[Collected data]

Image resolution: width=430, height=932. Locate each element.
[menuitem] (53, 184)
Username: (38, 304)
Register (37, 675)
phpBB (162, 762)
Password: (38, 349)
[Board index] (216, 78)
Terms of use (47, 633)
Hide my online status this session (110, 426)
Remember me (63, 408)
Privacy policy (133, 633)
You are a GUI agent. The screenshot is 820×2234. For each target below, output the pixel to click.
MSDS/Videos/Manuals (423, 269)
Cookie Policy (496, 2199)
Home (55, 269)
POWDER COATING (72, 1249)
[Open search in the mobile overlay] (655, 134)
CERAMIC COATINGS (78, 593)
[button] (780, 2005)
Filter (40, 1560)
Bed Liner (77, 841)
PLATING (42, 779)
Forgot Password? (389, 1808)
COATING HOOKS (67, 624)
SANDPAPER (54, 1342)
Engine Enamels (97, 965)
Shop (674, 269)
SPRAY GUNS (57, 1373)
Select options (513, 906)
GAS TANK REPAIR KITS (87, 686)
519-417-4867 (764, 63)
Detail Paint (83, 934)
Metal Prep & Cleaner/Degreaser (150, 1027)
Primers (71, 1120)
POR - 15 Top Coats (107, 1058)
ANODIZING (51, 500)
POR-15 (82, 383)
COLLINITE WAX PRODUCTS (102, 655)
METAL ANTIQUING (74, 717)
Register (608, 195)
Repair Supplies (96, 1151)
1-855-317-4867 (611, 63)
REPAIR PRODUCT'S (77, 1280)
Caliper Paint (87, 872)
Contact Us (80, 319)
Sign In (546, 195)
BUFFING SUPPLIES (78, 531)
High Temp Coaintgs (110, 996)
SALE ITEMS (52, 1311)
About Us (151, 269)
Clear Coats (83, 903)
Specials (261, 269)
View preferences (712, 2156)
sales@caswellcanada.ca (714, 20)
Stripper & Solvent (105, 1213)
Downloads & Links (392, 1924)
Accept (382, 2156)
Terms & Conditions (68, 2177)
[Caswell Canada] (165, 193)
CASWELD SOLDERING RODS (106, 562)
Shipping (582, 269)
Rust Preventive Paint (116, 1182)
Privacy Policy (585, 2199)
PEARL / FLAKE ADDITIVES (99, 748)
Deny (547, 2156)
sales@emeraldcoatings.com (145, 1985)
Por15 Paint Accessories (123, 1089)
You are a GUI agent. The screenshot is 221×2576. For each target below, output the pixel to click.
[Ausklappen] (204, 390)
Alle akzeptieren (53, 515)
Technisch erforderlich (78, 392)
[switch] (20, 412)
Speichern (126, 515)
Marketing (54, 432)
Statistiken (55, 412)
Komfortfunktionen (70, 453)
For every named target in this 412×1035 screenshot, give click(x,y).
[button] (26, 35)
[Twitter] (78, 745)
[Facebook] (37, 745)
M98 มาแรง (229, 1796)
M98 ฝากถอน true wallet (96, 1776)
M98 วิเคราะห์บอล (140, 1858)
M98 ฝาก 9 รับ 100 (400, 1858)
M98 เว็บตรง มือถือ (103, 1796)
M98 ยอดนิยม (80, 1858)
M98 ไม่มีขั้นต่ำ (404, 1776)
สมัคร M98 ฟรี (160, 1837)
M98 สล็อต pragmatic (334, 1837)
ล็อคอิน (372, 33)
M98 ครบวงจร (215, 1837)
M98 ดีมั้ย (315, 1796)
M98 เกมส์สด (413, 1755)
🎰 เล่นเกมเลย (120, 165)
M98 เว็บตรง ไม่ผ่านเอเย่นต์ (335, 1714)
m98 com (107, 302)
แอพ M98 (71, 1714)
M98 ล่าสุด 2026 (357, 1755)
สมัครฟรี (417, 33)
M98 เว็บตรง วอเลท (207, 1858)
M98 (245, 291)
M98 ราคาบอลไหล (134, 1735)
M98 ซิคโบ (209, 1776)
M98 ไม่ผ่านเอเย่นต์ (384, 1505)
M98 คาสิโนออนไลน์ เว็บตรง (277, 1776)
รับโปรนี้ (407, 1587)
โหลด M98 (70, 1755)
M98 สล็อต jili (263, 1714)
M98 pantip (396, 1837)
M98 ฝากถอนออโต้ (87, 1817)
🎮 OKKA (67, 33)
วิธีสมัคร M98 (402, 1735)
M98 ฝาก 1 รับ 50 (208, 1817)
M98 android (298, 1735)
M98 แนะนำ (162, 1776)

Task directions
Starting at the line above that contains "POR - 15 Top Coats (107, 1058)", write out each line exactly until the line that contains "[Caswell Canada] (165, 193)" has been written, and stop there.

Output of the task
POR - 15 Top Coats (107, 1058)
ANODIZING (51, 500)
POR-15 (82, 383)
COLLINITE WAX PRODUCTS (102, 655)
METAL ANTIQUING (74, 717)
Register (608, 195)
Repair Supplies (96, 1151)
1-855-317-4867 (611, 63)
REPAIR PRODUCT'S (77, 1280)
Caliper Paint (87, 872)
Contact Us (80, 319)
Sign In (546, 195)
BUFFING SUPPLIES (78, 531)
High Temp Coaintgs (110, 996)
SALE ITEMS (52, 1311)
About Us (151, 269)
Clear Coats (83, 903)
Specials (261, 269)
View preferences (712, 2156)
sales@caswellcanada.ca (714, 20)
Stripper & Solvent (105, 1213)
Downloads & Links (392, 1924)
Accept (382, 2156)
Terms & Conditions (68, 2177)
[Caswell Canada] (165, 193)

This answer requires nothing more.